## Задание
Как, согласно тексту об античной книге, приходилось хранить классические свитки?

|
|
Сергей Ходнев
Форма шкафа = ценность книги
VI-MMIII - 30.04.2003
Когда книги превращаются в кирпичи, из которых выстраивается отдельно
стоящая вертикаль, это сразу вызывает размышления о соотношении между
книгой как источником информации и книгой как материальным предметом,
обладающим собственной формой. Неожиданно приходит осознание того, что
античная классика не оставила нам совсем ничего, что касалось бы восприятия книги
как предмета.
Античная книга была атектонична и подчеркнуто бесформенна: в развернутом
виде это просто плоcкий лист неопределенной длины, а в свернутом –
рулончик, который, если призадуматься, не очень удобно использовать – читать его,
держа на двух рукоятках, довольно утомительно, а хранить приходится
штабелем (да еще имея в виду, что папирус является материалом весьма капризным).
Классический книжный свиток – это вещь однозначно массовая, и грекоримляне,
без сомнения, нашли способы кое-как мириться с возникающими неудобствами.
Но книга, носитель информации и, шире, культуры, как бы лишена для античности
пространственного измерения: возможно потому, что тогда еще чересчур ощутимой
оставалась семиотическая природа свитка. Это ведь вертикальная плоскость,
информационный слой которой содран и скатан в рулон, наподобие старых обоев.
Тут античное сознание, привыкшее в категориях искусства осмыслять вещи,
полные органической и, так сказать, первозданной материальности, не видело
точки приложения для пространственно-тектонического мышления. А в классике
все довольно просто: если не заявлена материальность, то не с чем и работать –
ни громоздить, ни украшать. Поэтому вряд ли случайно, что никакой специфической книжной мебели античность нам не
оставила.
Если полка «Ptolomeo» демонстрирует, что книги лишь бесформенное
содержание, хаос, подлежащий оформлению извне, то для традиционной европейской культуры
форма книги настолько жесткая и определенная,
что сама может вместить какое угодно содержание
и упорядочить любой вещный хаос. (Вещи из коллекции
мебельного бутика «Grange»)

[Данные, извлечённые из коллекции]
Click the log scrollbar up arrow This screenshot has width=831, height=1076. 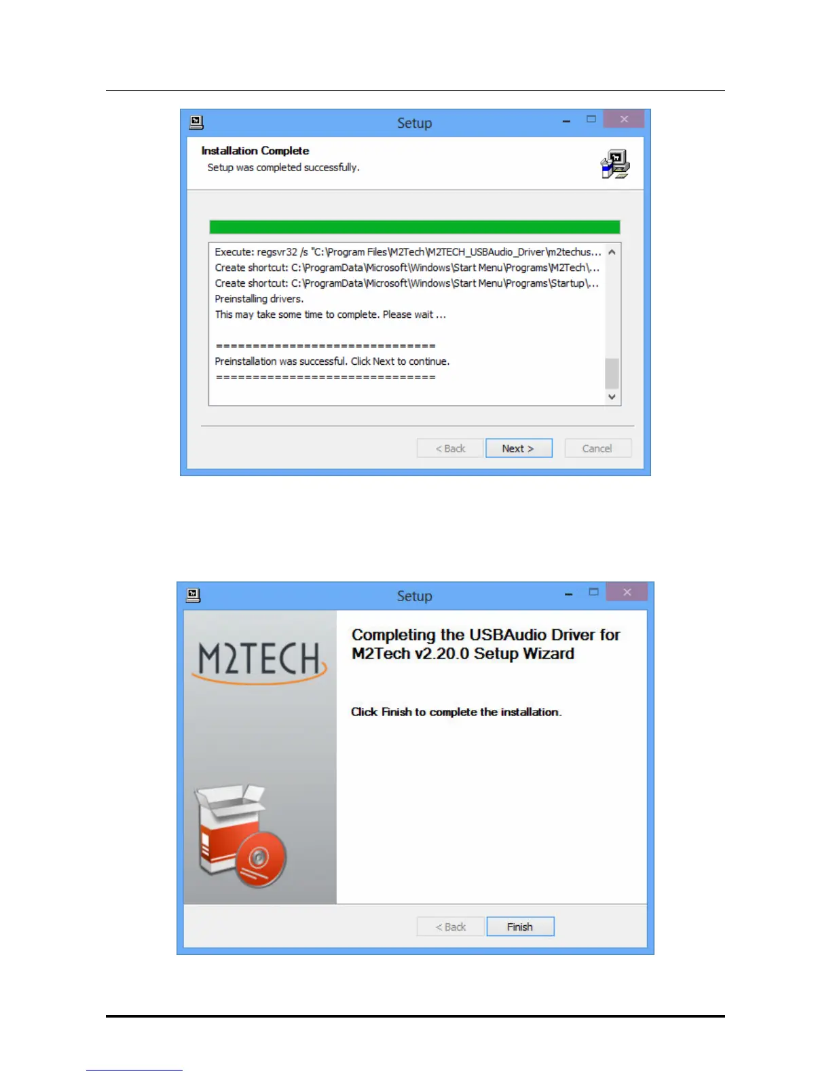pos(612,252)
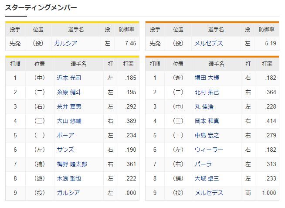Image resolution: width=285 pixels, height=208 pixels.
Task: Click ninth batter ガルシア in lineup
Action: point(67,193)
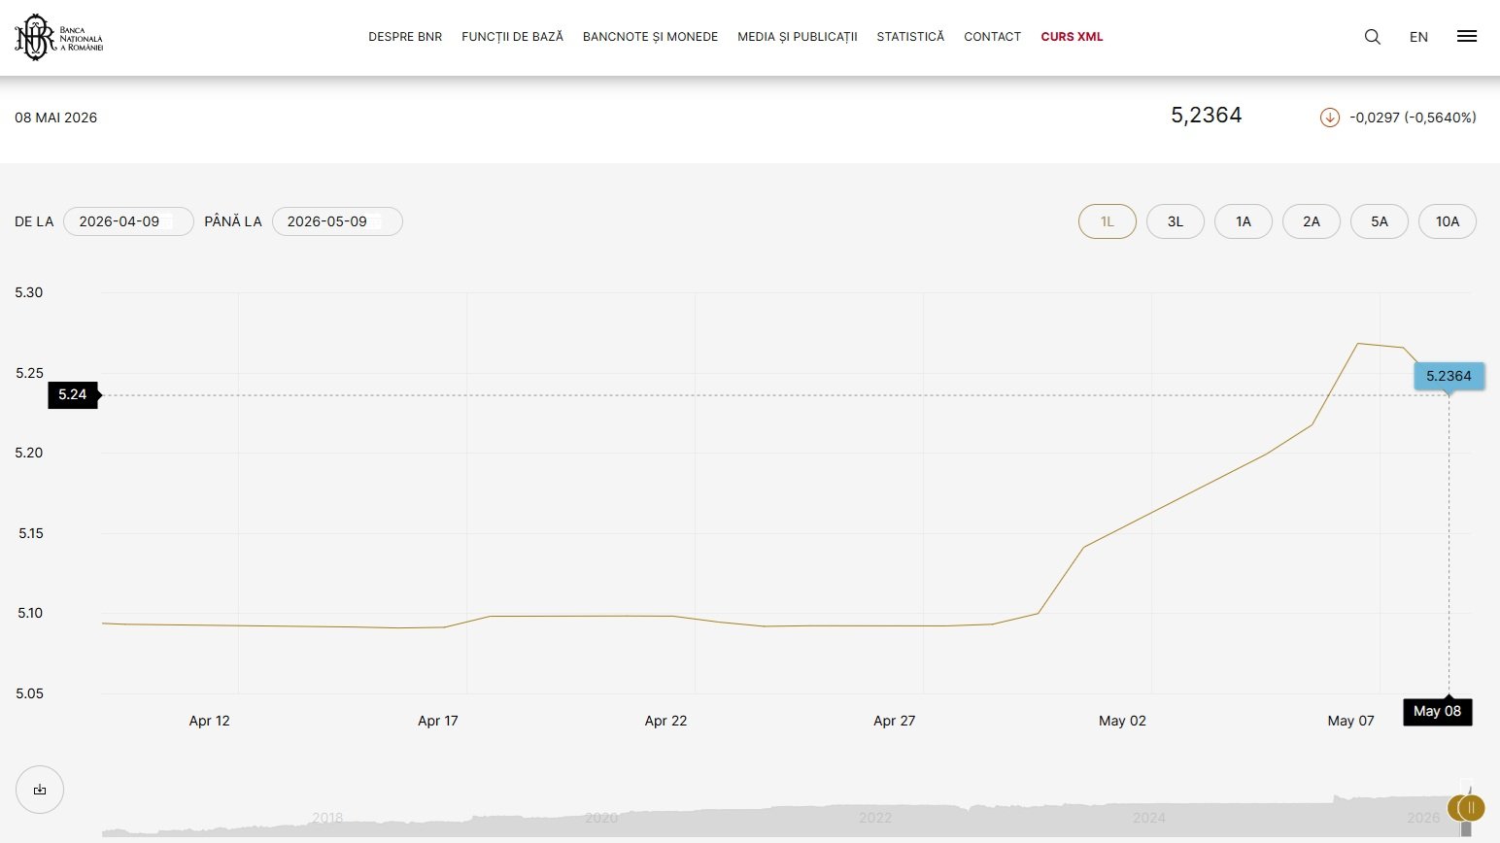The width and height of the screenshot is (1500, 843).
Task: Switch language to EN
Action: pyautogui.click(x=1418, y=37)
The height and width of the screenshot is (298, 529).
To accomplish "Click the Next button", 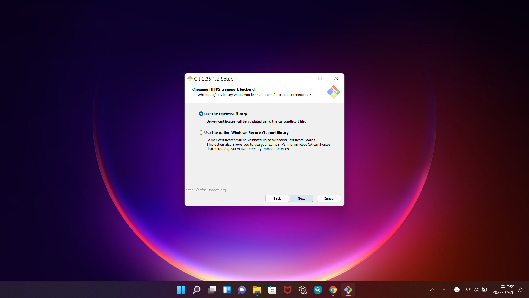I will (301, 198).
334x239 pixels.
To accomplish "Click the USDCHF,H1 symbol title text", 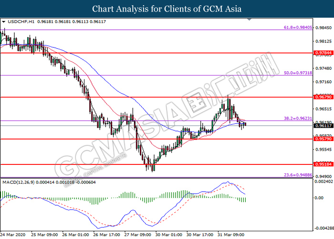I will tap(21, 22).
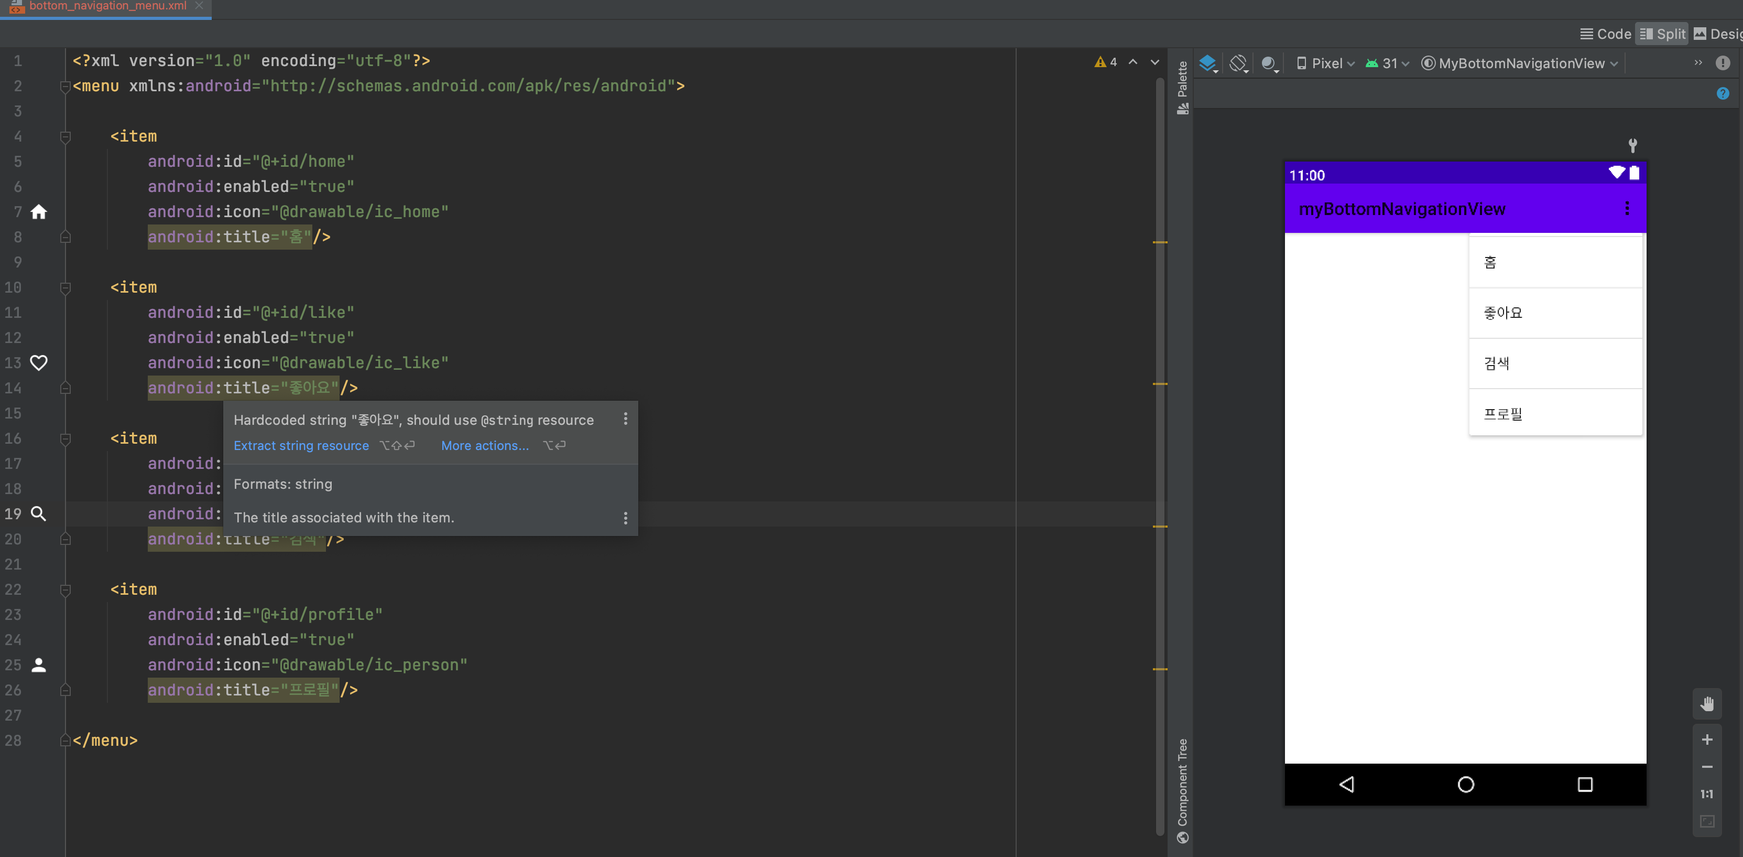Open the Pixel device dropdown
1743x857 pixels.
point(1325,63)
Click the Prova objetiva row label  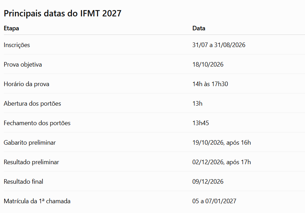(x=23, y=64)
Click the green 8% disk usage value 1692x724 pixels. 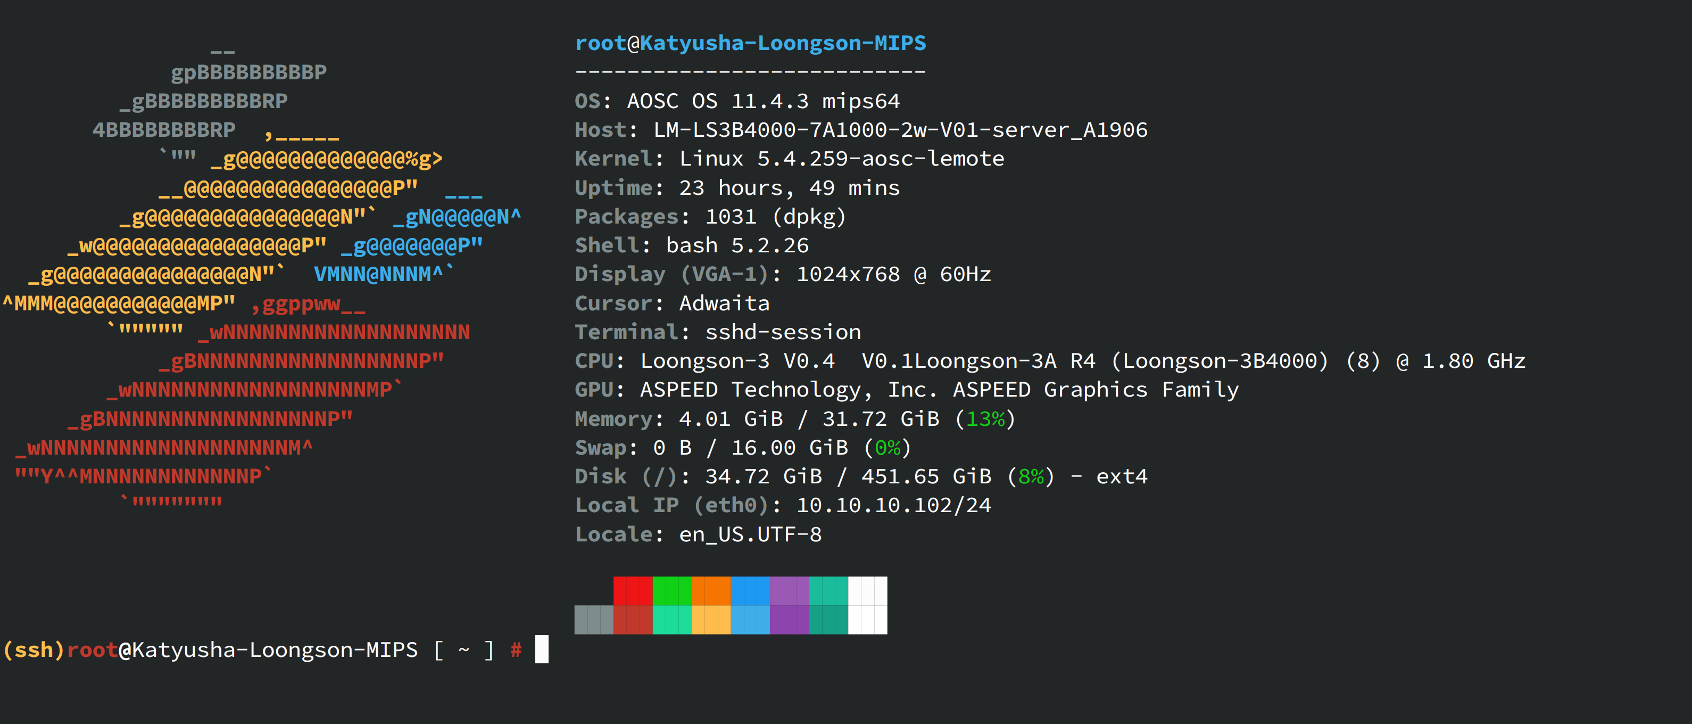point(1031,477)
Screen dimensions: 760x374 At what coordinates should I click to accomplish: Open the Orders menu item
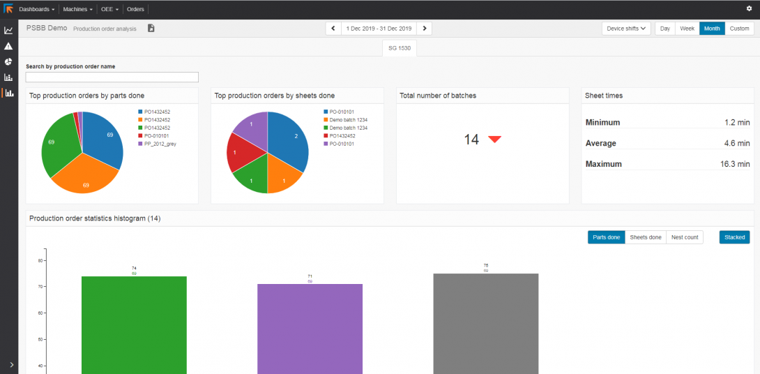pyautogui.click(x=135, y=9)
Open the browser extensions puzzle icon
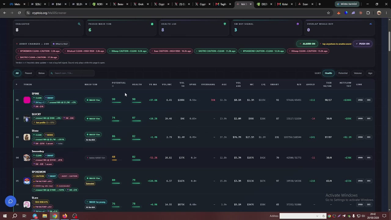391x220 pixels. [x=368, y=13]
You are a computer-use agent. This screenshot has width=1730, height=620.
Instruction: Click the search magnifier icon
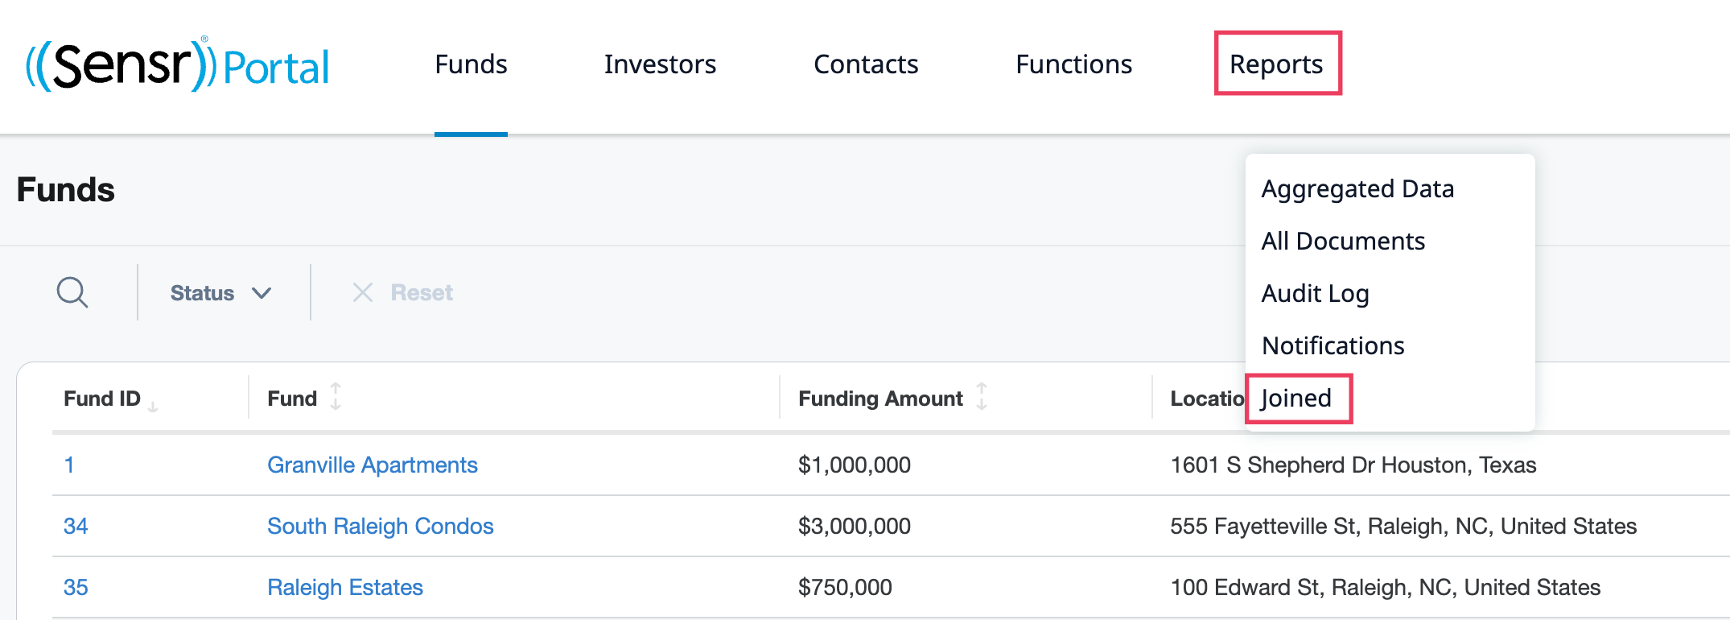[x=72, y=292]
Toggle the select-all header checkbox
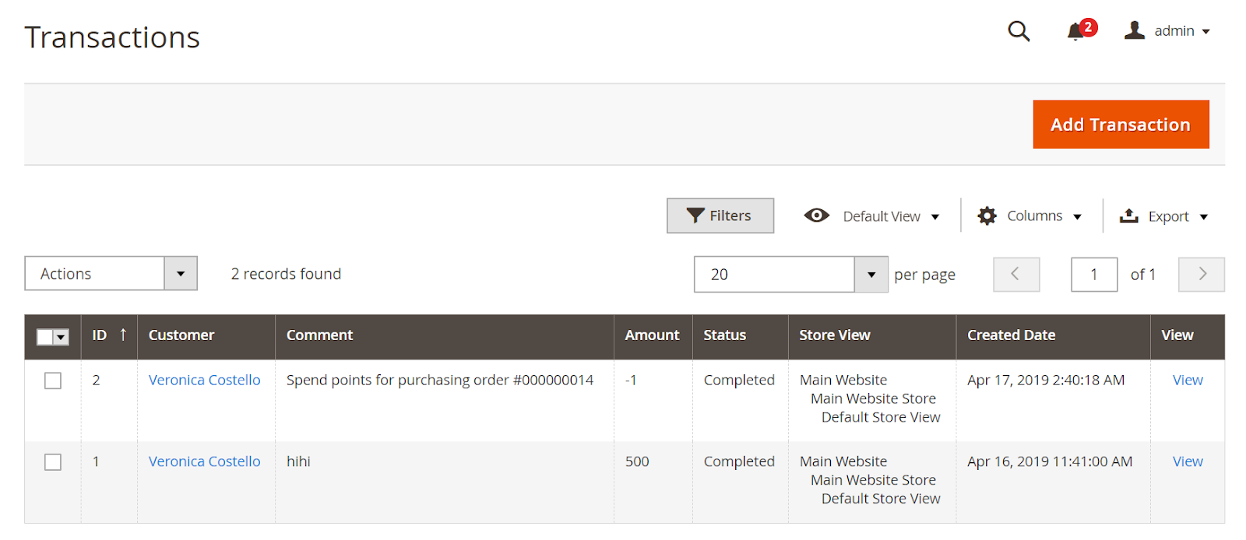 (46, 336)

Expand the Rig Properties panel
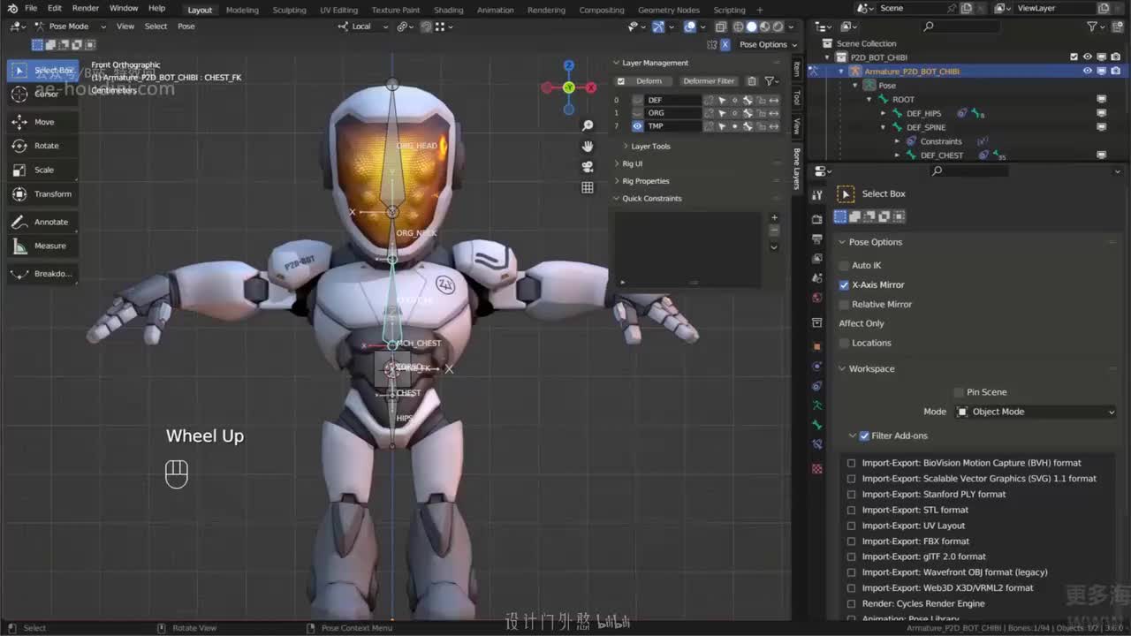pos(645,181)
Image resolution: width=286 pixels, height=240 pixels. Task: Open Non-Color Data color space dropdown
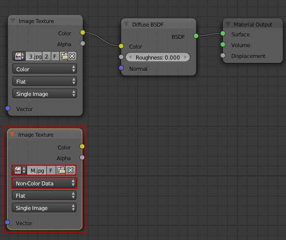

## Ответ
Их приходилось хранить штабелем.